Theresa May, la nuova premier inglese

Theresa May è la seconda donna premier inglese, 26 anni dopo l’intramontabile Margaret Thatcher.

Una grande forza di volontà ed un estremo pragmatismo sembra abbiano condotto la May al Parlamento britannico. All’autorevole Theresa, figlia di un severo pastore anglicano, non manca sicuramente un certo pugno duro che esercita, però, solo quando le occorre, o quando le fa comodo dicono alcuni, rendendola un’abile manovratrice politica.

Negli ultimi 6 anni da Ministro degli Interni si è schierata fortemente contro l’immigrazione, eppure la Gran Bretagna ha registrato un notevole boom di arrivi. Solo su un punto è stata irremovibile: ha cacciato via dal Paese il terrorista Abu Qatada, nonostante l’opposizione della Corte Europea dei Diritti dell’Uomo.

Della sua vita privata non c’è molto da dire: è sposata con un banchiere conosciuto ai tempi dell’università, ad Oxford per essere precisi, non ha figli, va a messa tutte le domeniche e preferisce la montagna al mare. Per la nuova premier i social network sono una grossa perdita tempo, ma crediamo possa cambiare idea in fretta, visto che il sapersi adeguare al progresso, e quindi alla tecnologia, è di fondamentale importanza in questa epoca.

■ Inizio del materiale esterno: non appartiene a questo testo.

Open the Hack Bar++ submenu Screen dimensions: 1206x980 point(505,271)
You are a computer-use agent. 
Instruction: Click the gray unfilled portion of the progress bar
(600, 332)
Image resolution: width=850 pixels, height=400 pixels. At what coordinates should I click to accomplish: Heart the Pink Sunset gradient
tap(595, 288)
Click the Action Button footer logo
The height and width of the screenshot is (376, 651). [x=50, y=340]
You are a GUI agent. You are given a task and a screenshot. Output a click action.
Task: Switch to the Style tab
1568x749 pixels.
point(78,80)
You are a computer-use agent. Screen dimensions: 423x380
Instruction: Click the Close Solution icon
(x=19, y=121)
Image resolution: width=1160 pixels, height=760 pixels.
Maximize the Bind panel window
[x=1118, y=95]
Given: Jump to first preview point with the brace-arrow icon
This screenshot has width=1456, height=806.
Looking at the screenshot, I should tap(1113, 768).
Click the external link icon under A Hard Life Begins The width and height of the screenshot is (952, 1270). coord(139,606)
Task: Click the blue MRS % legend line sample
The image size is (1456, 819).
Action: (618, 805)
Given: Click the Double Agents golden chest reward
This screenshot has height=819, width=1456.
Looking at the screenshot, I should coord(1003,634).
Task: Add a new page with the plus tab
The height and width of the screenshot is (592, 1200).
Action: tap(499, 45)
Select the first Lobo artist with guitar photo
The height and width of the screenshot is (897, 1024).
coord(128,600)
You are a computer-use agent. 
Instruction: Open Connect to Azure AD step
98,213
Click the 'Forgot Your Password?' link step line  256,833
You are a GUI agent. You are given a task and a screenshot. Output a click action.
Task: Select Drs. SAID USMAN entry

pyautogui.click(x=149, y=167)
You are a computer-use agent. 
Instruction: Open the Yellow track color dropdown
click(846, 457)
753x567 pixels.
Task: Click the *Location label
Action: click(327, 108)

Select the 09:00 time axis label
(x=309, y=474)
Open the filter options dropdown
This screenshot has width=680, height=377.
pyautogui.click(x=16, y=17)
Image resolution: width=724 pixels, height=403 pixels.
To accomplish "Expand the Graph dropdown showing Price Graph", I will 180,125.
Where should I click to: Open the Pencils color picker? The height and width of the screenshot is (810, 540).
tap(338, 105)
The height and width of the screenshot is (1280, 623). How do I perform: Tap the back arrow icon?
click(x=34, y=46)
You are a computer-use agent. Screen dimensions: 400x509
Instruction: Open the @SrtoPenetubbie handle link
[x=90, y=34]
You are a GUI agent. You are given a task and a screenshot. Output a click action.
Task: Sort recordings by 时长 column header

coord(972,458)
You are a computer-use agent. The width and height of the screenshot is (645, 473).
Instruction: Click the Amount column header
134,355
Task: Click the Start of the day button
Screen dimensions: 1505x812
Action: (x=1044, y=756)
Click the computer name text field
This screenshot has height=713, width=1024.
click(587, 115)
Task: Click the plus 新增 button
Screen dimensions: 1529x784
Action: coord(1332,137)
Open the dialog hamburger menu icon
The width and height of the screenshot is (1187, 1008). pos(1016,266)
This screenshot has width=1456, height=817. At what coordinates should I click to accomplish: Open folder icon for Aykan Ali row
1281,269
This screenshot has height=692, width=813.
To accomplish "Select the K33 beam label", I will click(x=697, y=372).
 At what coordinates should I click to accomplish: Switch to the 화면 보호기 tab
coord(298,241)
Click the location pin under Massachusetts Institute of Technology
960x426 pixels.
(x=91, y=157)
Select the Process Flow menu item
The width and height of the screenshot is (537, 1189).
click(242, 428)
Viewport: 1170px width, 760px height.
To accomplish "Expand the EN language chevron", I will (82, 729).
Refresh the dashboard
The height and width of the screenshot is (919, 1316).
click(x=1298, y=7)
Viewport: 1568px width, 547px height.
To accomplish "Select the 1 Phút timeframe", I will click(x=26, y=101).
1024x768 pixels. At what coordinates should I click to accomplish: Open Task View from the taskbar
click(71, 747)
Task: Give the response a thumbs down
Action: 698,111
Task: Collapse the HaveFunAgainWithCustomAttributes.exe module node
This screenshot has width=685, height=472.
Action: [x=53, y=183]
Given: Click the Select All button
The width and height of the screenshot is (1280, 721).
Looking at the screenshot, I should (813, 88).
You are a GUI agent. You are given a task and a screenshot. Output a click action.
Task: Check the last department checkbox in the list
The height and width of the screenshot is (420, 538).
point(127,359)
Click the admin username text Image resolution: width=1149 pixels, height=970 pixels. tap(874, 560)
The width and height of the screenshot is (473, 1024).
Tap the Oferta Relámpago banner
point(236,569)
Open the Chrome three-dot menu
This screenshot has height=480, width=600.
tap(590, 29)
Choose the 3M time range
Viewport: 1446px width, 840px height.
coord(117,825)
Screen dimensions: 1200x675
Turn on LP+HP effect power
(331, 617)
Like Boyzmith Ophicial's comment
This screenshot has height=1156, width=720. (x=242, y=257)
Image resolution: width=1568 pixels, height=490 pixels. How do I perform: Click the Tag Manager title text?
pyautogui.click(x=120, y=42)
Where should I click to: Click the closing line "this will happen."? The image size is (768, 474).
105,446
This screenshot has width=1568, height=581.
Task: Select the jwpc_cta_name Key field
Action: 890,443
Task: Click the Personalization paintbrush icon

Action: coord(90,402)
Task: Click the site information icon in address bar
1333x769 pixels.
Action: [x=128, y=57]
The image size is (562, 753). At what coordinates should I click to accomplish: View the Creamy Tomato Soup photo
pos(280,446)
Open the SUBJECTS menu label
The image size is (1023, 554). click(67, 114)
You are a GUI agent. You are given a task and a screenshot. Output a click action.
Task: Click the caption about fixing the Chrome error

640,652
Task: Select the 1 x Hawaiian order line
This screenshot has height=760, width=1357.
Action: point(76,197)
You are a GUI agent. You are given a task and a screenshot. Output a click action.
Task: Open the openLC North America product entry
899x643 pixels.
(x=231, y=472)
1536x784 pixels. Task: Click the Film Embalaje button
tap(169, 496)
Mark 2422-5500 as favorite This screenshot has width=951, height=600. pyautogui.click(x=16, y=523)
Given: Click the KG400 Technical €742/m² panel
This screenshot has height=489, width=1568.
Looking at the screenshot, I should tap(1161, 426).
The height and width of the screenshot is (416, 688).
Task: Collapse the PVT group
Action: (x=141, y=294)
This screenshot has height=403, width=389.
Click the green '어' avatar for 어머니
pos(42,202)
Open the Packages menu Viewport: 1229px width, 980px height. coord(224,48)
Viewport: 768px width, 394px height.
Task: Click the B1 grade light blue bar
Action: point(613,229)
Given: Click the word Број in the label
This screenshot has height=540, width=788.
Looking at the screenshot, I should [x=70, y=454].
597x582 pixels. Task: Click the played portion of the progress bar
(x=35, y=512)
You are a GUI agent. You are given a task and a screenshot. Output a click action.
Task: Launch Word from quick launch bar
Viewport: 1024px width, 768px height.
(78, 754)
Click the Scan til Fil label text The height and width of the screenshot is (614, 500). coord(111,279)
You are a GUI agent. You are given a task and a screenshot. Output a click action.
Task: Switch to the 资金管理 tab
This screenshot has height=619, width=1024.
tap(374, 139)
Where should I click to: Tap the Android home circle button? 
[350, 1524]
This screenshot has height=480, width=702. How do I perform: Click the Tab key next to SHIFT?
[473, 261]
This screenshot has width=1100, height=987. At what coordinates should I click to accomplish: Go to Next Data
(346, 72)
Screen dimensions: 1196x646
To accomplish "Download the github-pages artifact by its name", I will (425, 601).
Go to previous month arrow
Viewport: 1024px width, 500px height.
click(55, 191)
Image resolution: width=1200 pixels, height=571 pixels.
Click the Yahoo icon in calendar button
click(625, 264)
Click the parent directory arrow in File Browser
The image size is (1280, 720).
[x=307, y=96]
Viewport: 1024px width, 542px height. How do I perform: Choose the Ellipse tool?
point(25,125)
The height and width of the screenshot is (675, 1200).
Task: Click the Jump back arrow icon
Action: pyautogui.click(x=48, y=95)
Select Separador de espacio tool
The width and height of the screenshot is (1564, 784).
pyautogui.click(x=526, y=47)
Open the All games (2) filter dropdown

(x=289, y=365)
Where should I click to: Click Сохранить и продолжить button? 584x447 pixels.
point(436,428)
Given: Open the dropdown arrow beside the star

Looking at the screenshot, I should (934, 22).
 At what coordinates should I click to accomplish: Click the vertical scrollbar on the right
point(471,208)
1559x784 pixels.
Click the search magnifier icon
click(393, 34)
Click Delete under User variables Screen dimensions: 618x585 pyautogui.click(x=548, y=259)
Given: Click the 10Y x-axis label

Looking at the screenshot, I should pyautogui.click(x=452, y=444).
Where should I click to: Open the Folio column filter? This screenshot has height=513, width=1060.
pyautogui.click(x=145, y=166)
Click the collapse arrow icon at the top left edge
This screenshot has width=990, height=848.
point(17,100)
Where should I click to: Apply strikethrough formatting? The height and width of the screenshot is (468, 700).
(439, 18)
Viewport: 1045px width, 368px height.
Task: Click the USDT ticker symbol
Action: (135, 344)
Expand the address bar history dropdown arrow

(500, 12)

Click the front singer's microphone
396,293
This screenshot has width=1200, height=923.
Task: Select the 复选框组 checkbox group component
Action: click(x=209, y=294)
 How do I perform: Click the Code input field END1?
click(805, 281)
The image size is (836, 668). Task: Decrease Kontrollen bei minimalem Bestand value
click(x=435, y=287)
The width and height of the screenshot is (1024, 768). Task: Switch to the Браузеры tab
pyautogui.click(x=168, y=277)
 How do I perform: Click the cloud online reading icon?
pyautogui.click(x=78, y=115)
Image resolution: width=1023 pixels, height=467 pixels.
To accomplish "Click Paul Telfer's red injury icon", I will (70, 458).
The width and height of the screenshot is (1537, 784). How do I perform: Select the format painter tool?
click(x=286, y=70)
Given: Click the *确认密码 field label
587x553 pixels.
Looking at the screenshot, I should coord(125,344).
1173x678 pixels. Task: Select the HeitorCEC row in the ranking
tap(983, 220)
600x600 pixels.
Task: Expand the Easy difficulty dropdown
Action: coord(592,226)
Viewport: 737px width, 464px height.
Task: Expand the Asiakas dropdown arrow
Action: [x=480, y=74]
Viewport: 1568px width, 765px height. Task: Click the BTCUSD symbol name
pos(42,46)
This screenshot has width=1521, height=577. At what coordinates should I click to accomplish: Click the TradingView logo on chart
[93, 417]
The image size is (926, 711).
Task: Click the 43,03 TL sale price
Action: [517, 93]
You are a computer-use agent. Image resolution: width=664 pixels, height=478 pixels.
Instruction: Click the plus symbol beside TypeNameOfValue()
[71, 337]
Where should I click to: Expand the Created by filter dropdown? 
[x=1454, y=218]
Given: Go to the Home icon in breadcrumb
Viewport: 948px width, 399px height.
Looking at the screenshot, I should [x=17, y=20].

Per il momento l’unico vezzo intravisto riguarda un paio di scarpe leopardate che ha infilato sotto un completo giallo e nero quando si è presentata alla Regina nella veste ufficiale di nuovo premier.

Appare evidente che, per accaparrarsi il beneplacito dell’elettorato, dovrà tenere insieme le due anime del partito conservatore dopo la tempestosa Brexit e, vista l’aria che tira in Parlamento, non sarà per niente facile.